Trois petites phrases vénéneuses
Plus encore que la « misère du monde », ce « il
faut faire notre part » indique clairement d’où vient l’inspiration de M.
Roberge. On se souvient que Michel Rocard, Premier ministre socialiste, avait
déclaré en 1989 : « la France ne peut pas accueillir toute la misère
du monde ». Cette petite phrase, sa citation la plus connue,
est abondamment reprise depuis lors dans les débats sur l’immigration, souvent
sans mention d’origine, comme une sorte de dicton. Elle n’est plus nécessairement attachée à Michel
Rocard. Mais, poursuivi par les critiques de ses amis, celui-ci avait plus tard
prétendu ‑ contre toute évidence ‑ qu’on avait tronqué sa phrase. Elle aurait été
assortie en réalité de cette réserve : « …mais elle doit en prendre
fidèlement sa part ». Ses amis avaient fidèlement pris part à cette tentative
de correction,
jusqu’à Emmanuel Macron qui la validait en 2017.
La journaliste québécoise Nathalie Collard voit dans cette
version corrigée « une
tentative de révisionnisme de la part de Rocard qui semble vouloir réécrire
l’Histoire en transformant une déclaration anti-immigration en déclaration
d’ouverture ». À ses yeux, ce « prendre sa part » n’atténue en
rien la déclaration de M. Roberge mais en réalité l’aggrave.
Une autre journaliste québécoise, Marie-France Bazzo, s’inquiète de l’évolution du débat politique en évoquant « trois petites phrases vénéneuses », « trois petites phrases toutes faites qui ont beaucoup tourné ces derniers temps » :
- D’abord, celle de Jean-François Roberge : « le Québec ne peut pas accueillir toute la misère du monde ».
- Ensuite, la réponse que lui oppose l’écrivain et académicien franco-canadien d’origine haïtienne Dany Laferrière. Il a « rétorqué que l’immigration haïtienne était au contraire "toute la richesse du monde". "Ils seront la richesse du Québec dans une génération". » Pour la journaliste, un pays a le droit de fixer des limites de nombre.
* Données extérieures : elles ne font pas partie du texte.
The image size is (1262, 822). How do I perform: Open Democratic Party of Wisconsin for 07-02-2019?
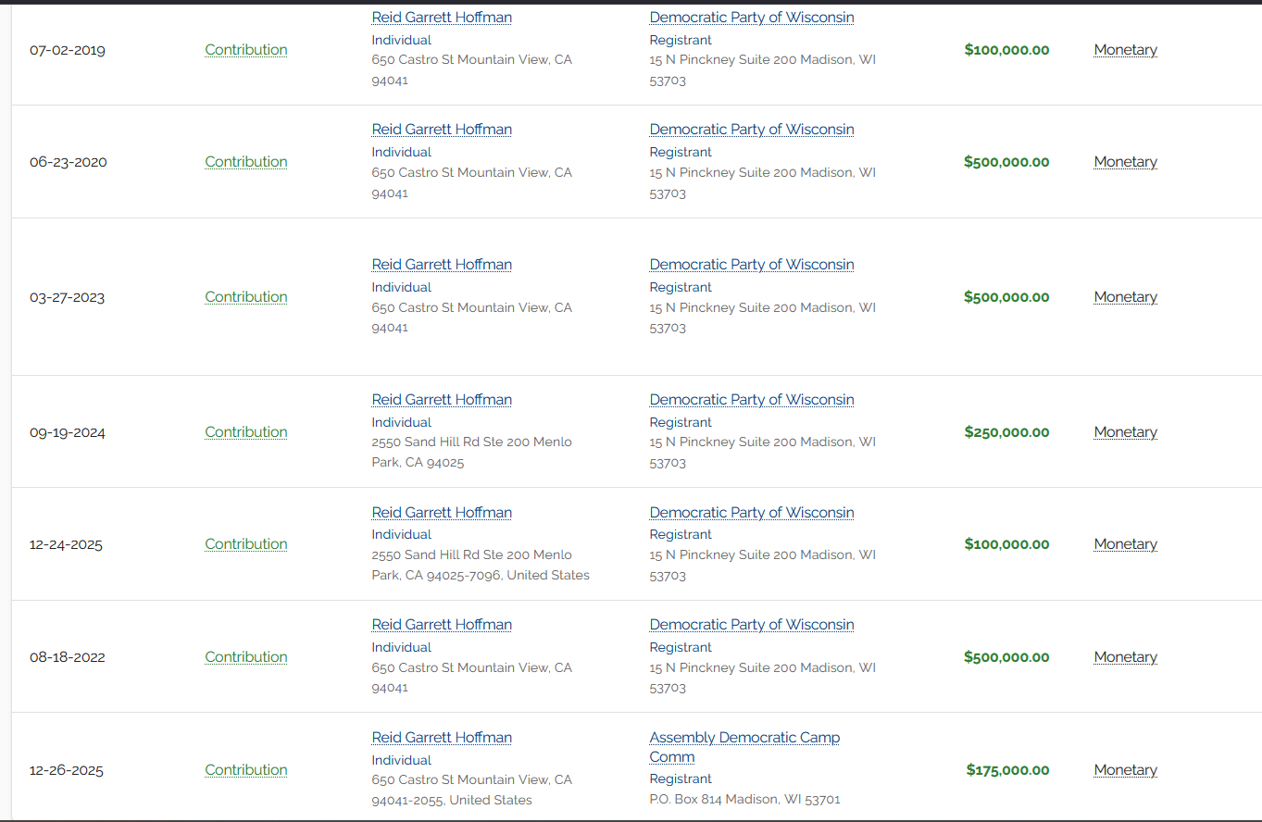click(751, 18)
- Enfin, « la troisième petite phrase déroutante vient de Trump : "These countries are calling us up, kissing my ass". ("Ces pays nous appellent et me lèchent le cul.") »
« Ces trois phrases représentent bien un monde façonné
par Trump », assure Mme Bazzo. « Il est en voie de détruire non
seulement l’économie planétaire et l’ordre mondial. Mais il ruine aussi
l’empathie. » Quel précurseur que Michel Rocard !
M.L.S.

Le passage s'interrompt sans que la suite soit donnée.